Her knowledge was shaped by experience

Teaching college is often a mixed bag of rewards. Sometimes my class feels more like a buffet, where students come and go, often in the middle of my lectures, because of other obligations. Mostly these students have entered college right out of high school and have not yet come to grips with the higher expectations and greater responsibilities of advanced coursework.

But there is a category of student that gives everyone reason for hope. They're the so-called "nontraditional" students: those who, for one reason or another, didn't go to college when they were 18. They are older, more mature, and certainly more experienced. Because they have made a conscious choice to return to school, they generally attack their studies with enthusiasm.

I teach a course in marine biology at a college in central Maine. In order to give each student the individualized attention he or she deserves, I cap the class size at 15. Some years back, while calling out names from the roster on the first day, I noticed a gray-haired woman of about 70. She was hovering on the threshold, cradling her new books like a schoolgirl.

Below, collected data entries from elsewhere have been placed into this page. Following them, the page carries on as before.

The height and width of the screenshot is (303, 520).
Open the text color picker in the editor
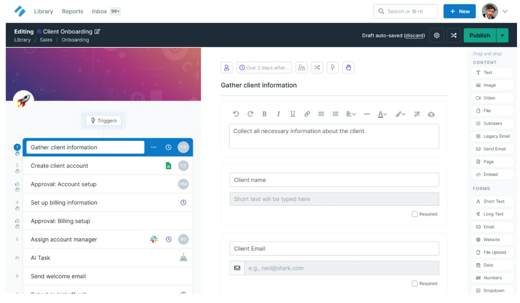[382, 114]
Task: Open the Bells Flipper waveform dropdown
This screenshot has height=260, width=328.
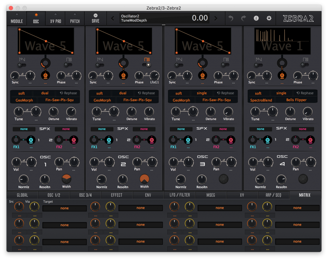Action: pyautogui.click(x=296, y=100)
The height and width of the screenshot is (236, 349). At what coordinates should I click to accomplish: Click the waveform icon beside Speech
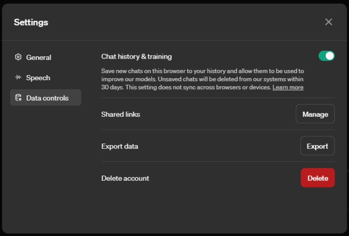point(18,78)
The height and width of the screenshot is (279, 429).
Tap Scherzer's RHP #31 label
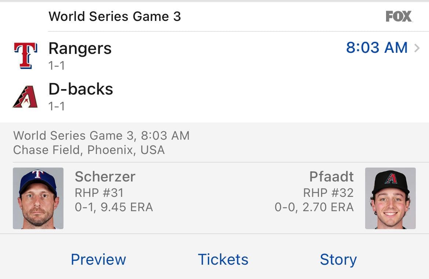[99, 193]
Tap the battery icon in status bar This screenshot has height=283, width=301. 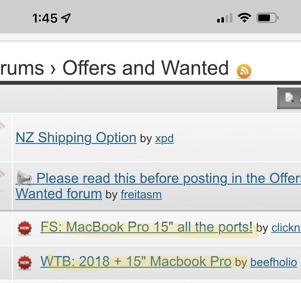(x=267, y=18)
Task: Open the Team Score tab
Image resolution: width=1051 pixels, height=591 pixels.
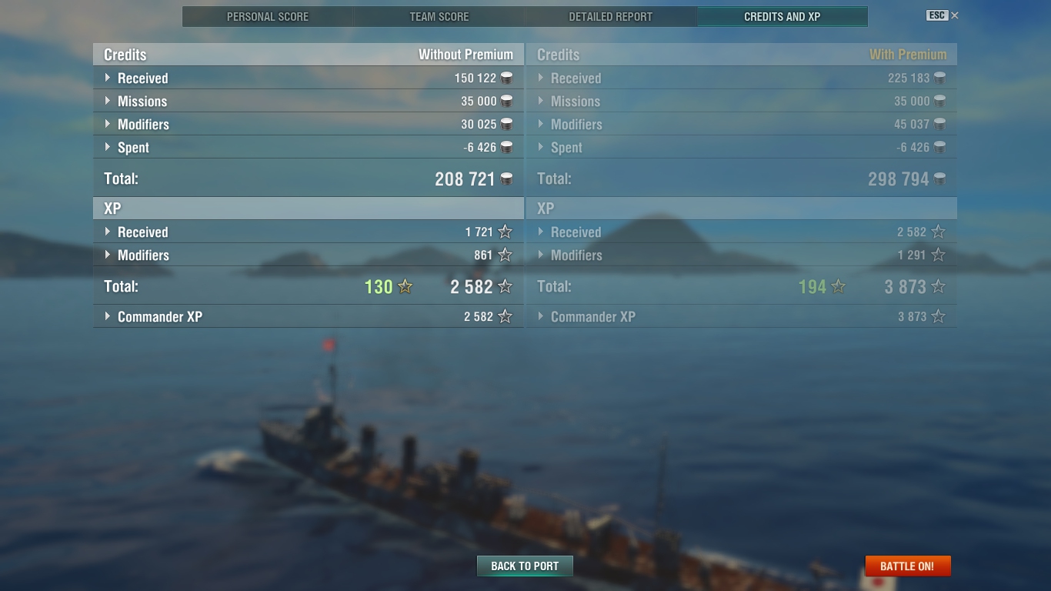Action: [x=439, y=16]
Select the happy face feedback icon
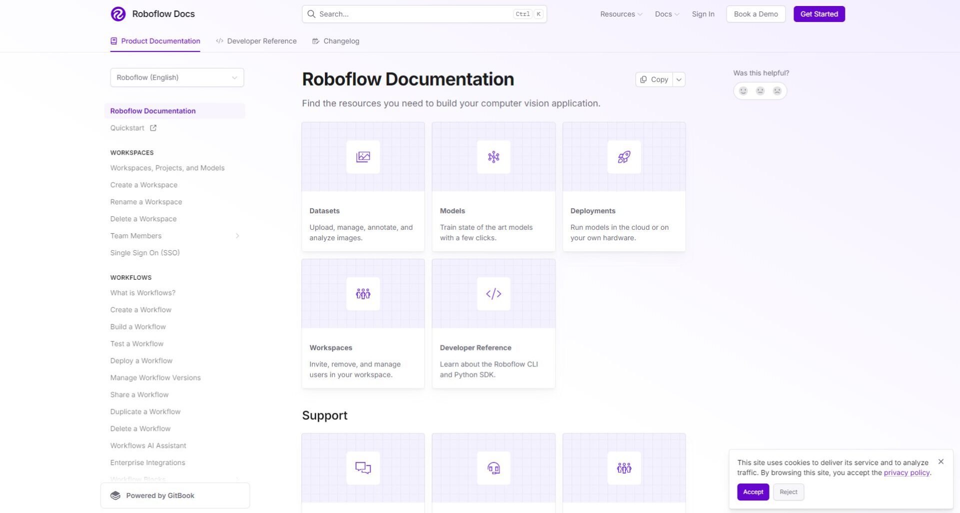 tap(743, 91)
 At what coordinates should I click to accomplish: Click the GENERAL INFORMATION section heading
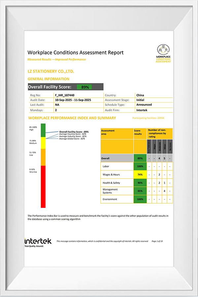(x=49, y=79)
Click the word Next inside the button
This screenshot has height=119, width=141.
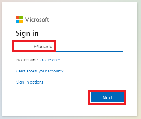pos(107,97)
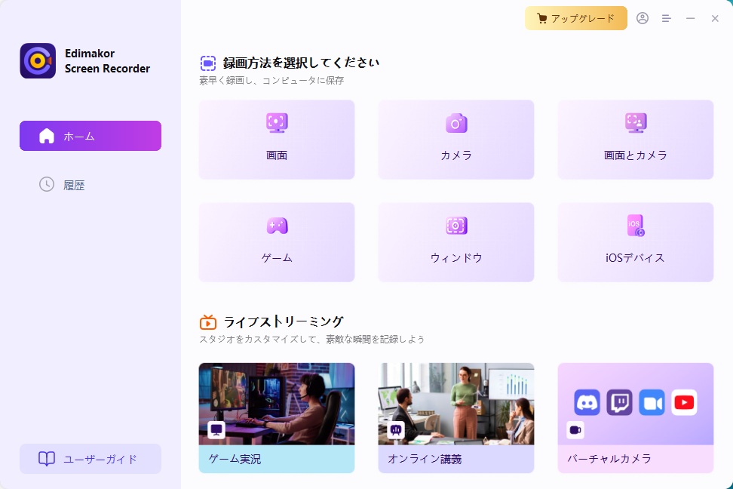
Task: Select the 画面 screen recording icon
Action: pos(277,123)
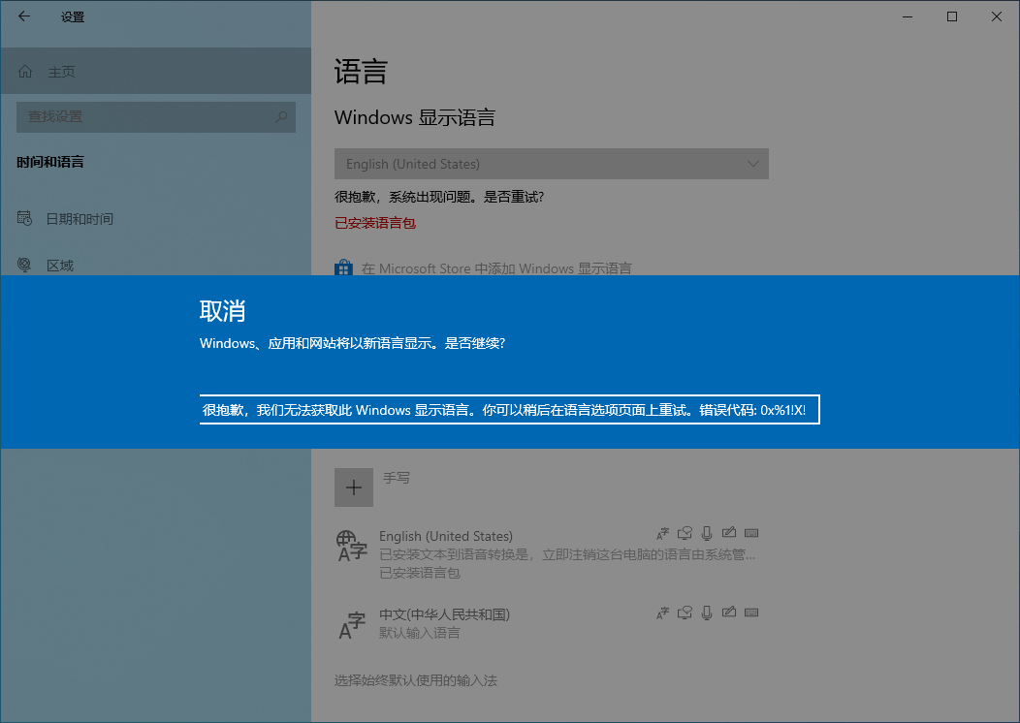Click the keyboard icon for 中文(中华人民共和国)
Viewport: 1020px width, 723px height.
[751, 613]
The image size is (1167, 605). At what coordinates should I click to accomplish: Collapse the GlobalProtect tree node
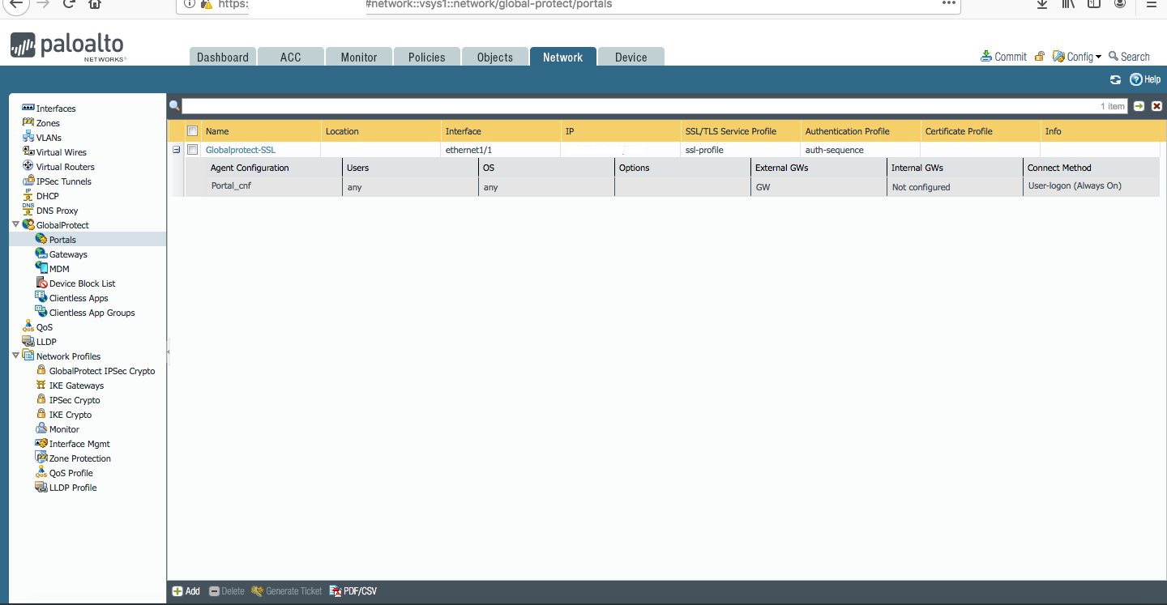(15, 224)
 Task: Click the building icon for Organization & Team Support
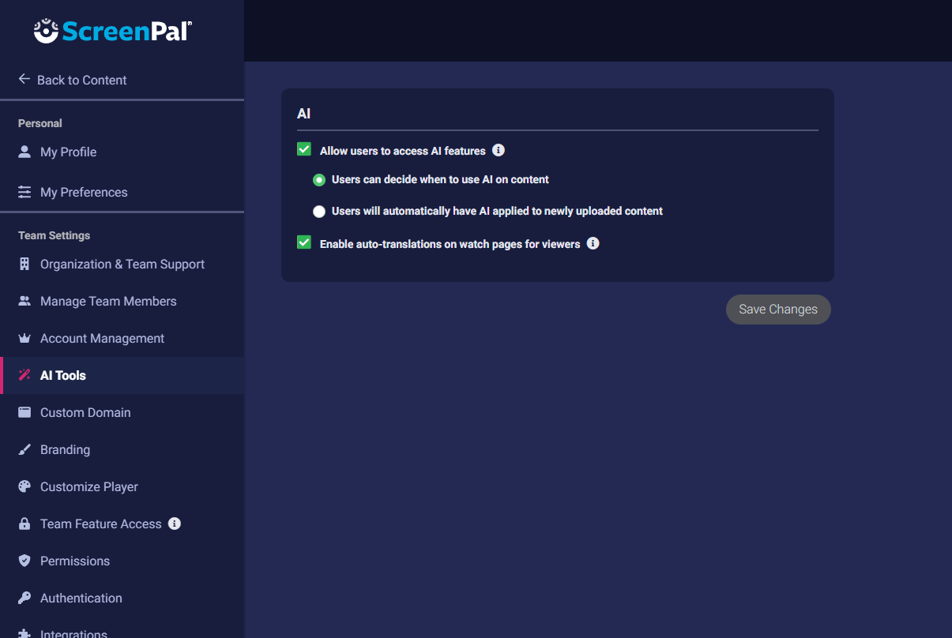tap(24, 264)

"I'm not on the roster," she volunteered, clearly self-conscious about all the seated 18-year-olds looking her over. "But I was wondering if I could just sit in on the first class, to see what it's about."

There were already 15 in the class, but this woman's eagerness impressed me, so I invited her to have a seat.

I began by chatting informally with the class to get a feel for how much knowledge they were bringing to the course. The legacy of open admissions is that professors are faced with very uneven crops of students, many of whom know relatively little about the world around them.

In marine biology I like to see if they know the difference between fishes and seagoing mammals. I hold up a sponge in the hope that someone will recognize it as an animal rather than a plant. I talk about the difference between a sea and an ocean.

As I probed and questioned, most of my new students remained silent. But Natalie, the older woman, was on the edge of her seat, volunteering answers with the alacrity of a game show contestant. In time, I felt as if it were just she and I engaged in a private discourse. At the end of class, she came up to me and apologized for being the "extra" student. "I certainly wish I could take this course," she said. "Will you offer it next year?"

Alarmed at the prospect of losing her, I acted quickly to assuage her concern. "I'll see you next class," I said.

Natalie turned out to be a vital and dedicated student. She commuted 50 miles each way to get to school - often in horrendous Maine winter weather - and never missed a class. She was engaged, enthusiastic, and hard-working. Beyond this, she was so friendly and helpful with my younger students that they were drawn to her. In Natalie I had more than a good student; I had a role model for the others.

Of course, not all older students do well. But they have an interesting advantage over their younger cohorts. It lies in the breadth and depth of their life's path. After having worked at a job, raised a family, and surmounted any number of personal and professional obstacles, they have an expansive world view. While a return to school may, at first, be intimidating for them, they tend to succeed because they are taking the trouble to wedge their studies into an already-full, multifaceted life. In other words, those who excel do so because they can't afford to fail.

On the other hand, school is almost all young students have ever known. In a way, this puts them at a disadvantage because college can seem like little more than a continuation of high school, lacking the sense of newness that often drives curiosity and achievement. I've had many excellent young students who do well because they are bright and hard-working and are in the habit of getting good grades. But those who don't succeed often take school for granted. Their approach, as a result, is relaxed to the point where they fall behind.

One day during the course, a young woman asked Natalie what her first job had been. "Well," she said, "I was a gunnery instructor in World War II." A gunnery instructor! The rest of the class was slack-jawed.

While they were fretting over describing clamshells, Natalie looked at it as simply something new to be learned in a lifetime filled with interesting chapters. Her sense of perspective and her energetic approach earned her the highest grades in the class.

Studies show that the average college undergraduate is now 27 years old. If this is true, then my finest hours of teaching are still ahead of me. I can't wait.